(Collected data)
::::::::

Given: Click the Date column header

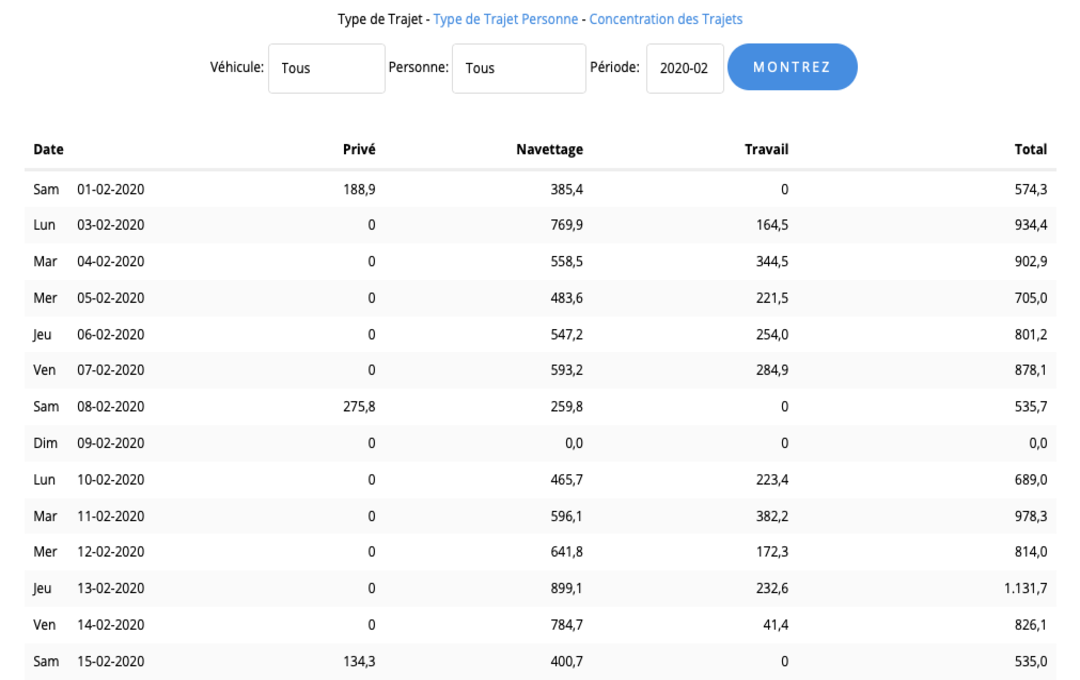Looking at the screenshot, I should point(48,149).
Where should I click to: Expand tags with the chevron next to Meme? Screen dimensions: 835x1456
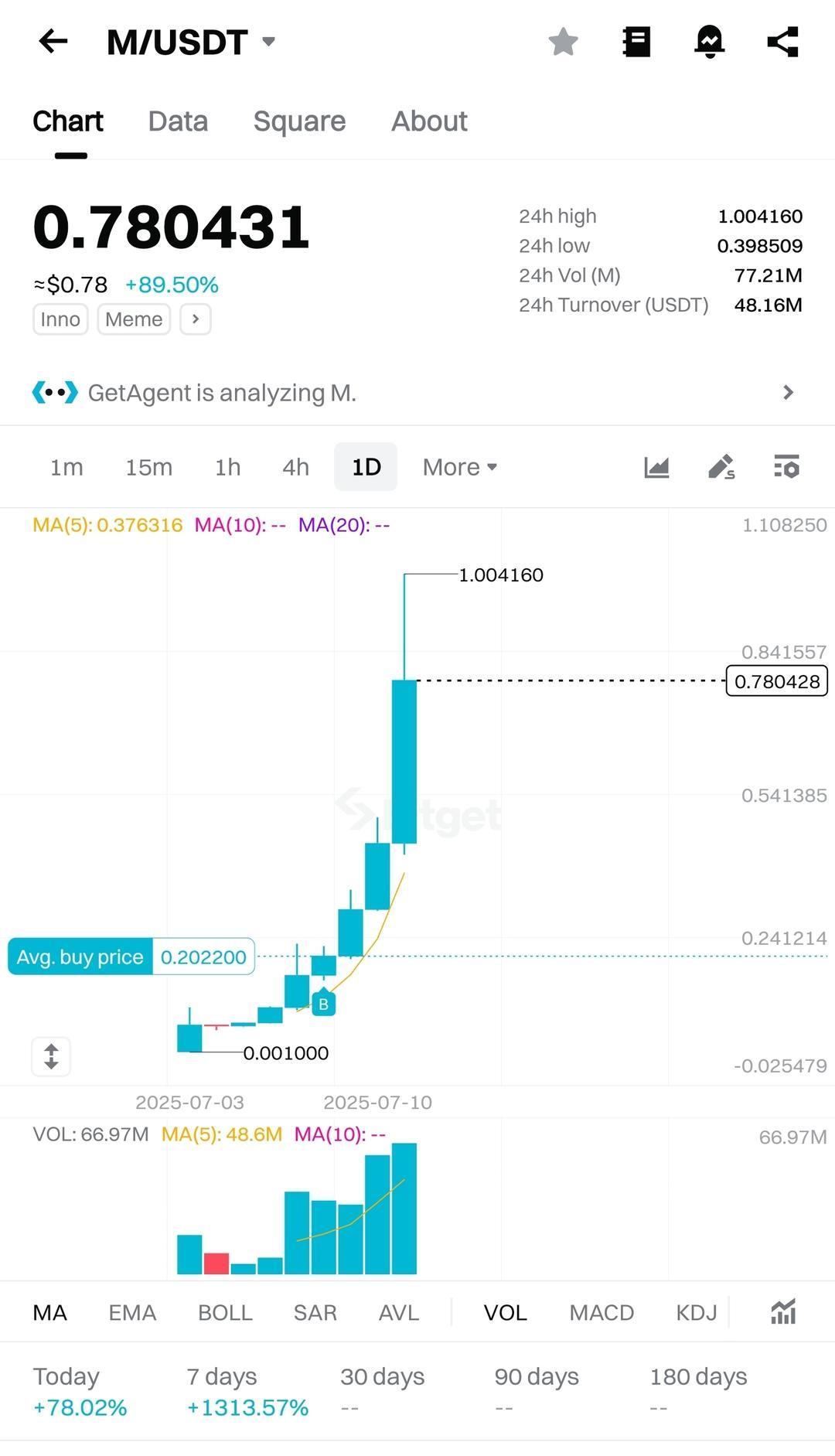point(196,319)
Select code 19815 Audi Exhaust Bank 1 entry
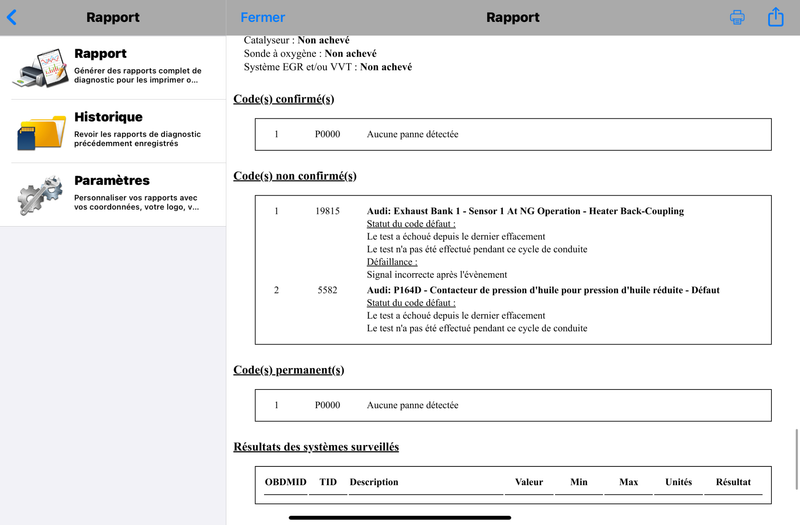Image resolution: width=800 pixels, height=525 pixels. tap(525, 212)
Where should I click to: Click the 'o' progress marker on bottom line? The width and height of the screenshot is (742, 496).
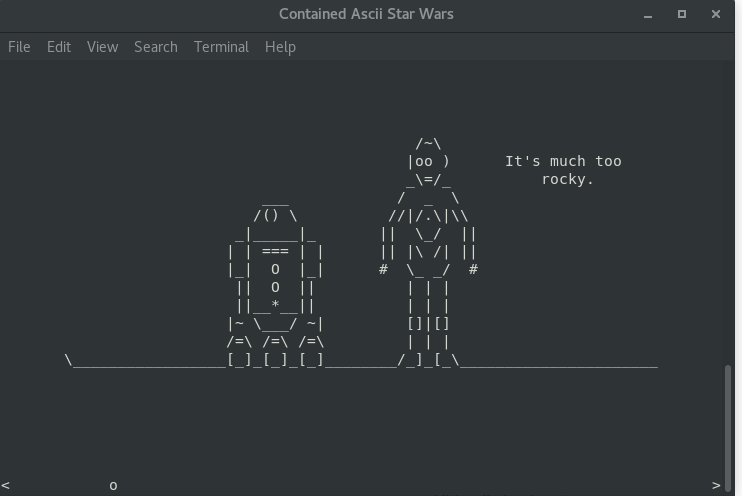pyautogui.click(x=113, y=485)
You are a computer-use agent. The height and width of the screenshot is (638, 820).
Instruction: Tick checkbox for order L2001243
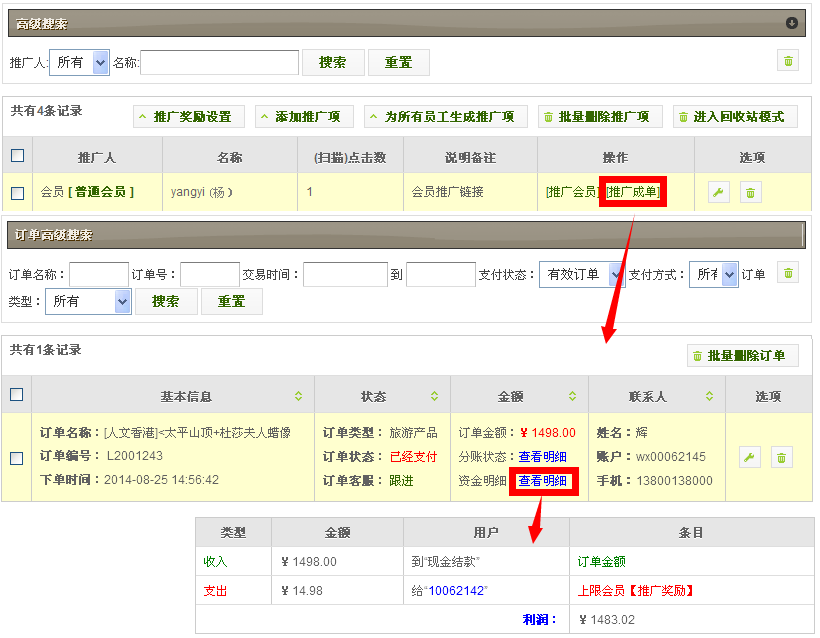[x=16, y=458]
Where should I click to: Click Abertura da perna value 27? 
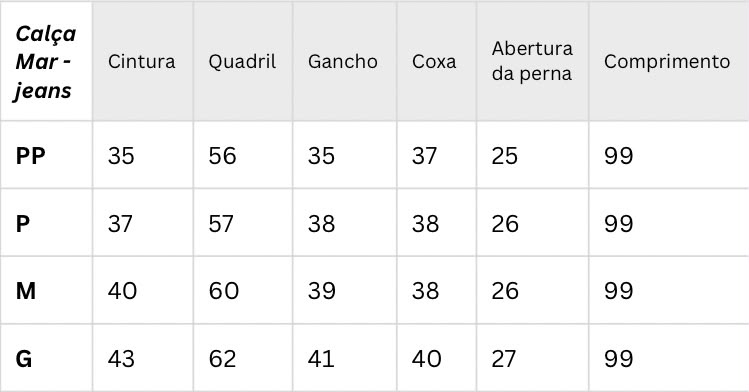pyautogui.click(x=503, y=359)
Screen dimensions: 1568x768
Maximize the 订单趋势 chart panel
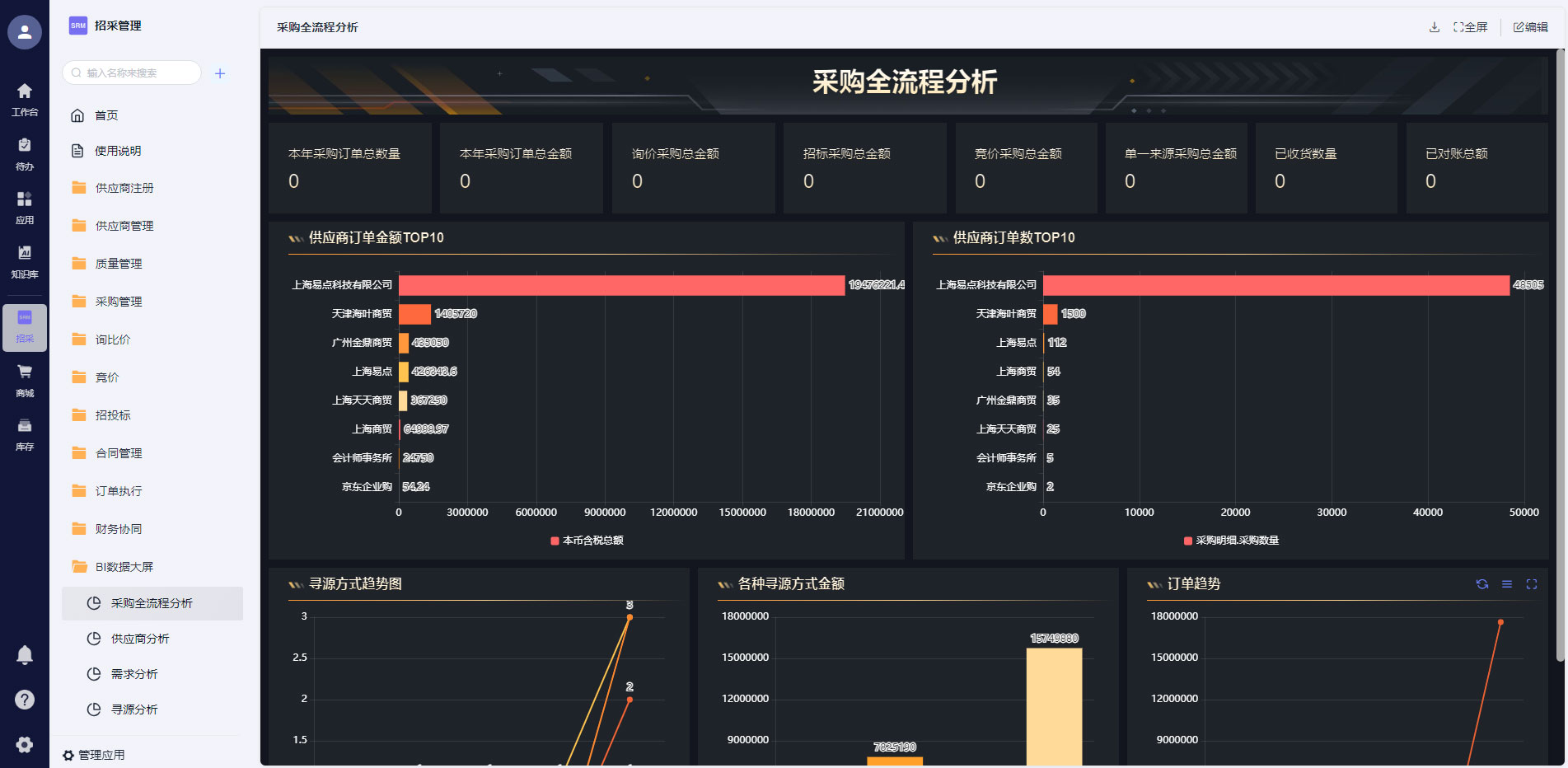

::::::::

About this exercise:
Each word of the data should be repeated exactly, and the pictures left out.

Solution to the exercise:
Given: Click the Date column header

Looking at the screenshot, I should point(48,149).
Where should I click to: Expand tags with the chevron next to Meme? Screen dimensions: 835x1456
point(196,319)
Select code 19815 Audi Exhaust Bank 1 entry
Image resolution: width=800 pixels, height=525 pixels. tap(525, 212)
Where should I click to: Click the 'o' progress marker on bottom line? The width and height of the screenshot is (742, 496).
pyautogui.click(x=113, y=485)
You are a computer-use agent. The height and width of the screenshot is (638, 820).
Instruction: Tick checkbox for order L2001243
[x=16, y=458]
Where should I click to: Click Abertura da perna value 27? 
pyautogui.click(x=503, y=359)
Screen dimensions: 1568x768
Maximize the 订单趋势 chart panel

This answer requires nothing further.